Conversely, if we learn that Y is in state Y_{4} using two questions, it will take us only an additional two questions to learn whether X is in state X_{2}, X_{4}, X_{6}, or X_{8}. Again, four questions to learn the state of the joint system.
The mutual information of two variables is defined as the difference between the entropy of the joint system and the entropy of the independent systems: I(X;Y) = H(X) + H(Y) − H(X,Y).

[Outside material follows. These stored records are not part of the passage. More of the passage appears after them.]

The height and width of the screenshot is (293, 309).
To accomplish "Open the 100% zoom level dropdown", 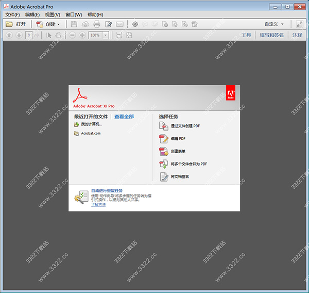I will (105, 35).
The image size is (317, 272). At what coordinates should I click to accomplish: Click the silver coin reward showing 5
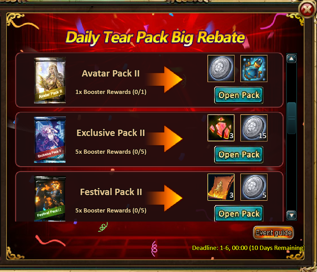tap(254, 187)
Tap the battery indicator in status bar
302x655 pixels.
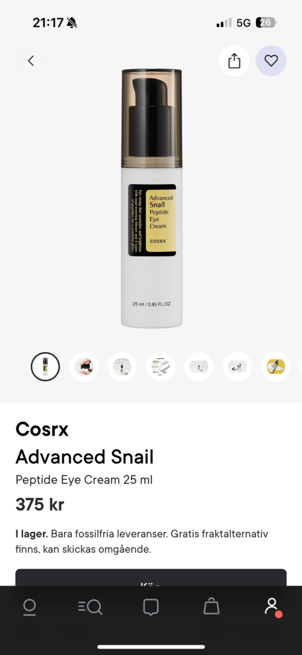266,22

Here there is one bit of mutual information between the two systems: Learning X tells us one bit of information about Y (cuts down the space of possibilities from 4 possibilities to 2, a factor-of-2 decrease in the volume) and learning Y tells us one bit of information about X (cuts down the possibility space from 8 possibilities to 4).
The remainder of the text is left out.